[Stored data entries]
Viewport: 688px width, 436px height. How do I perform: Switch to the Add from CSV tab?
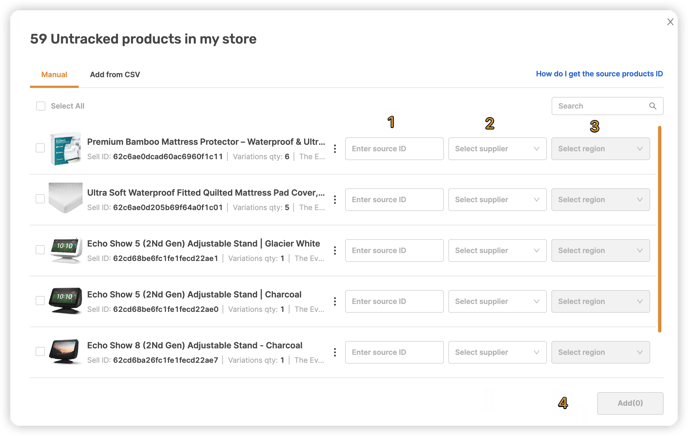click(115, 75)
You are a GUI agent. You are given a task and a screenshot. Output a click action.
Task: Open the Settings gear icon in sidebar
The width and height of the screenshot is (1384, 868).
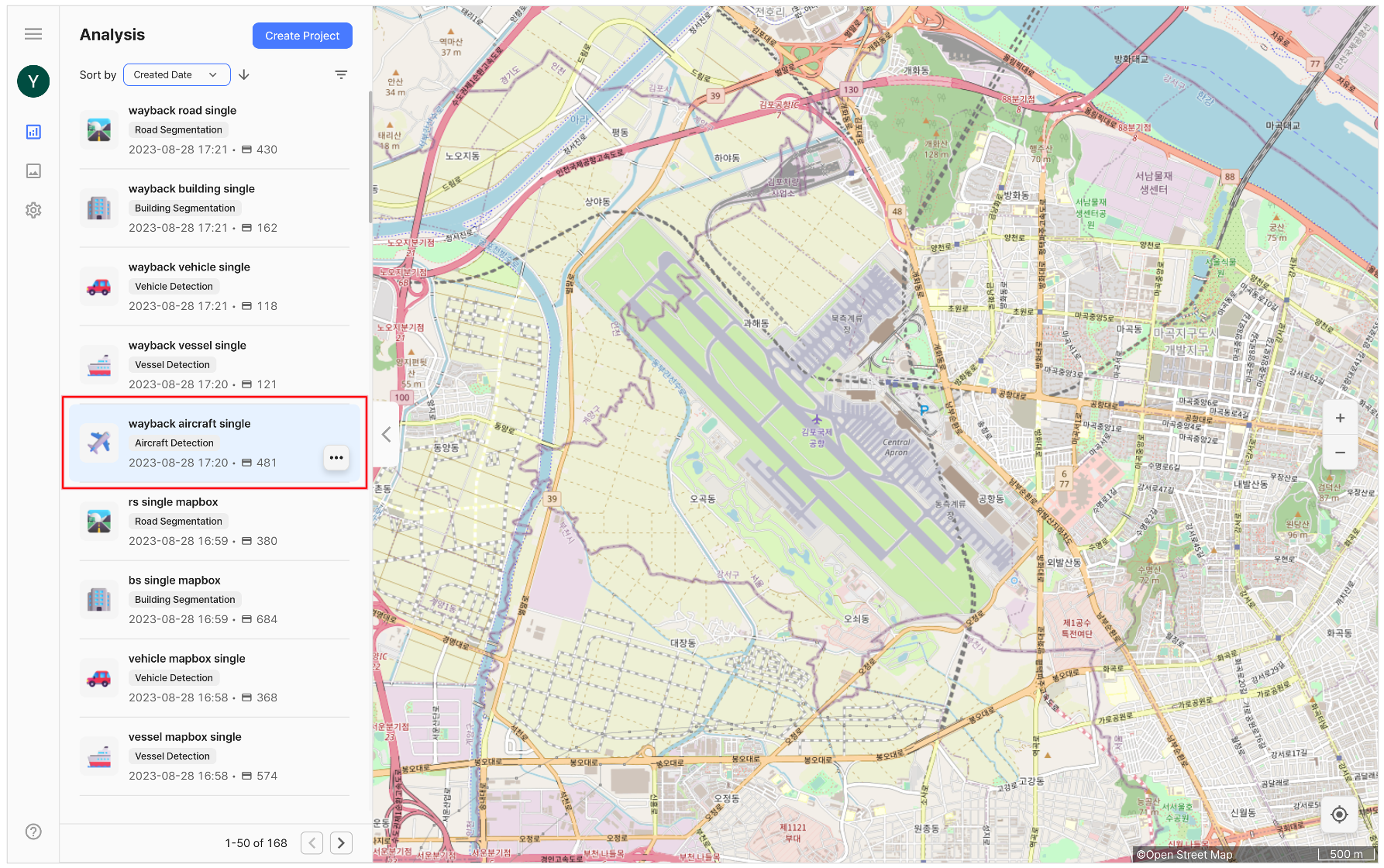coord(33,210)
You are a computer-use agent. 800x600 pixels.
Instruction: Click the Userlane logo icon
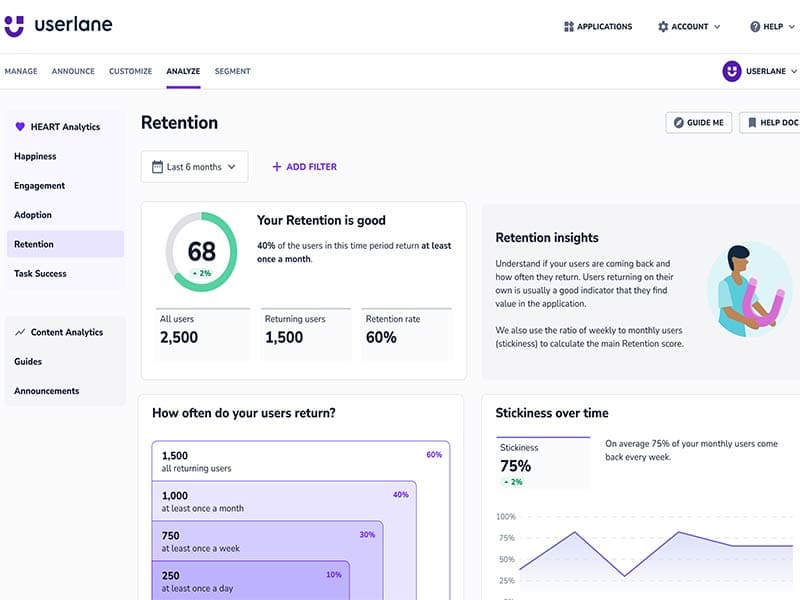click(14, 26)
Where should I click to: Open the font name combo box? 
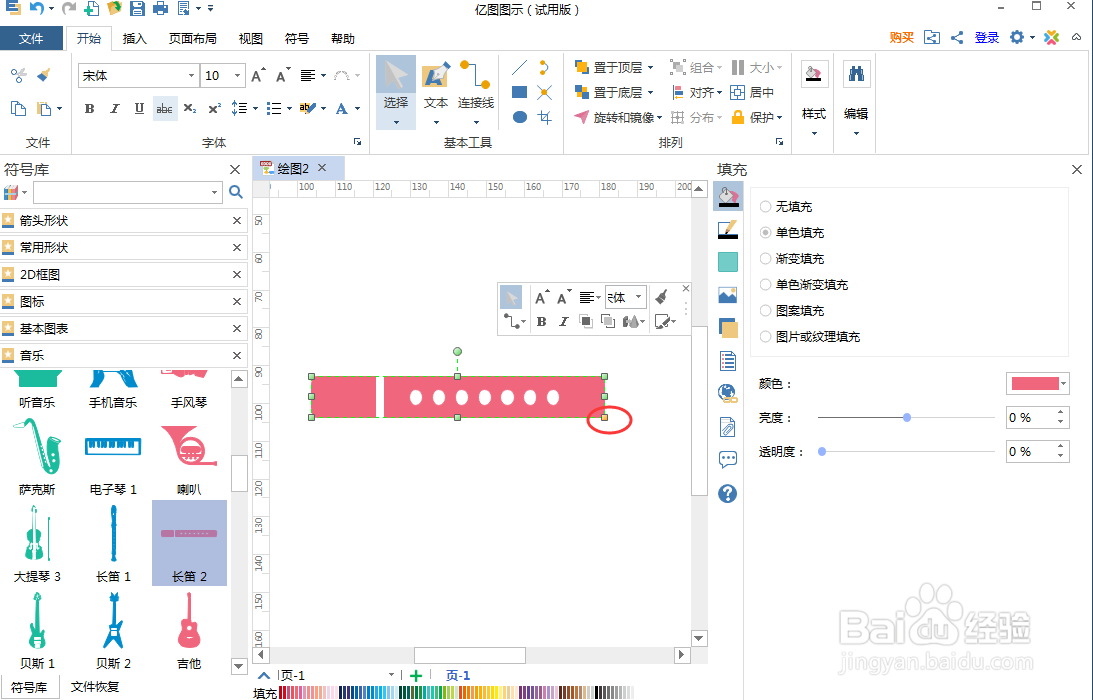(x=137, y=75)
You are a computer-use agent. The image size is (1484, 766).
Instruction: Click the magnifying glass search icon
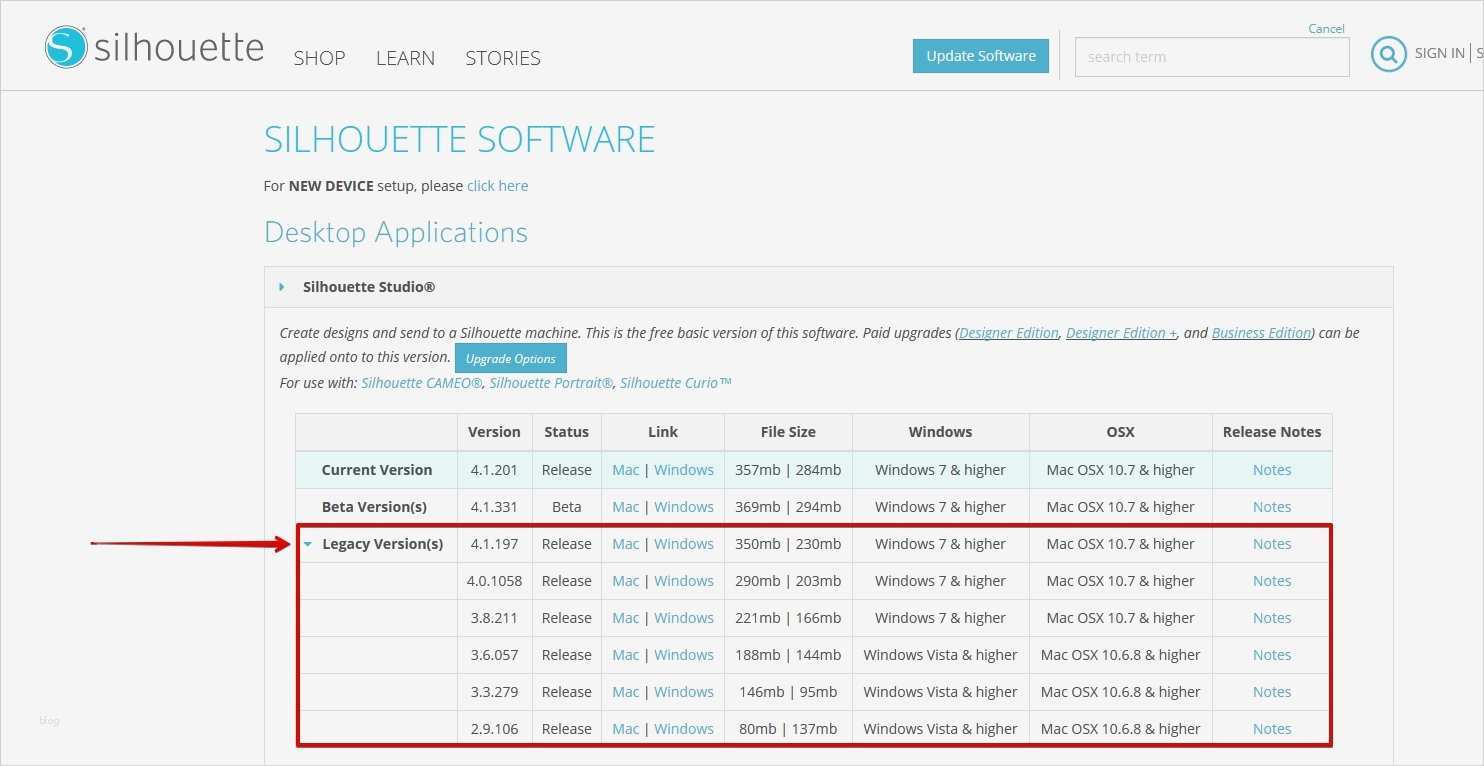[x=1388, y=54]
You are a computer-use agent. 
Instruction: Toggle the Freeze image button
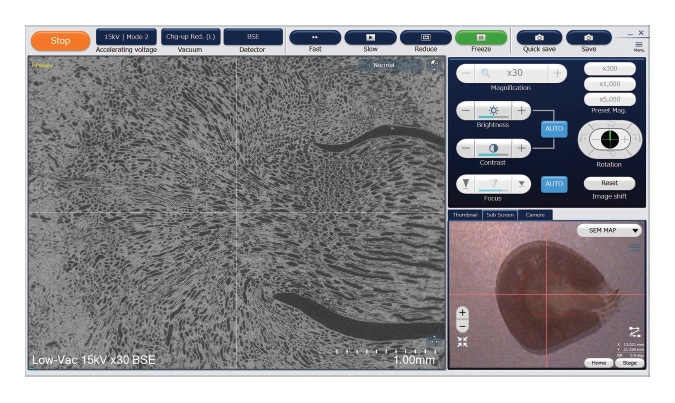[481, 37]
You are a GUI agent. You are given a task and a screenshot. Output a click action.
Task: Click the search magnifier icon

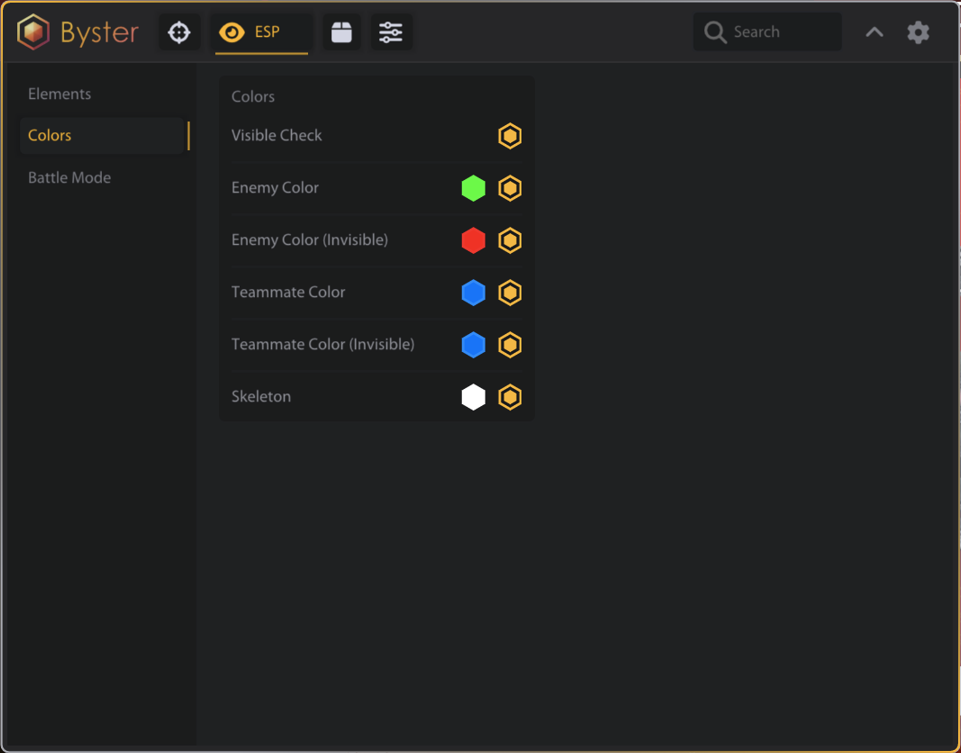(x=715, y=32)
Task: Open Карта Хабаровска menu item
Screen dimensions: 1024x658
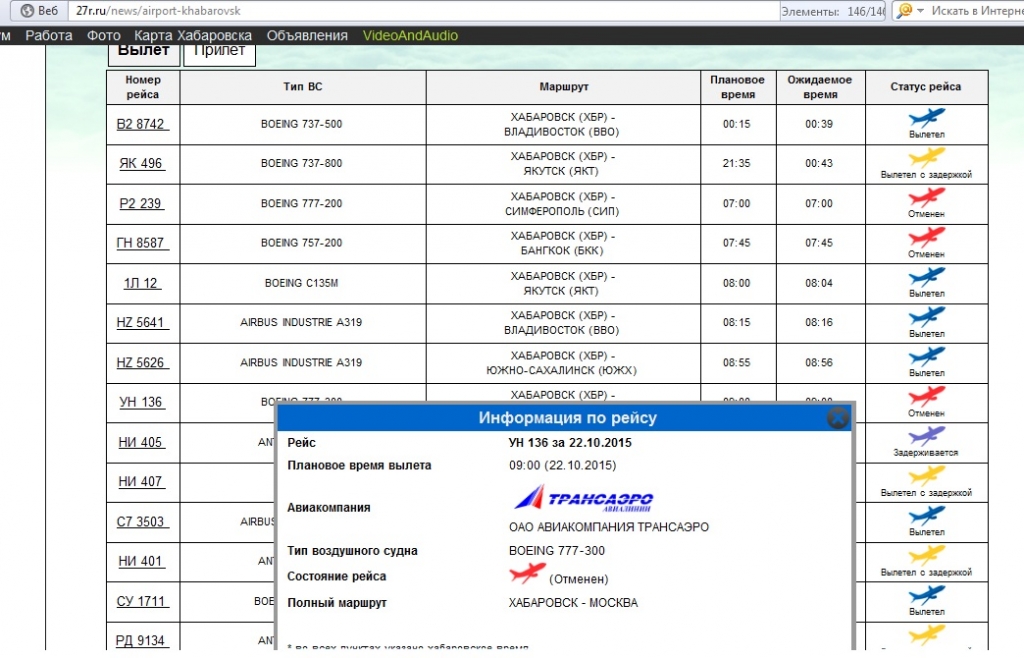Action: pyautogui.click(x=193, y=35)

# TASK GOAL
In the records above, find the line containing "Task: Click the search magnifier icon". Reproduce it and every line after it through the last line, omitting pictures.

# ANSWER SPACE
Task: Click the search magnifier icon

(x=715, y=32)
Task: Open Карта Хабаровска menu item
Screen dimensions: 1024x658
Action: pyautogui.click(x=193, y=35)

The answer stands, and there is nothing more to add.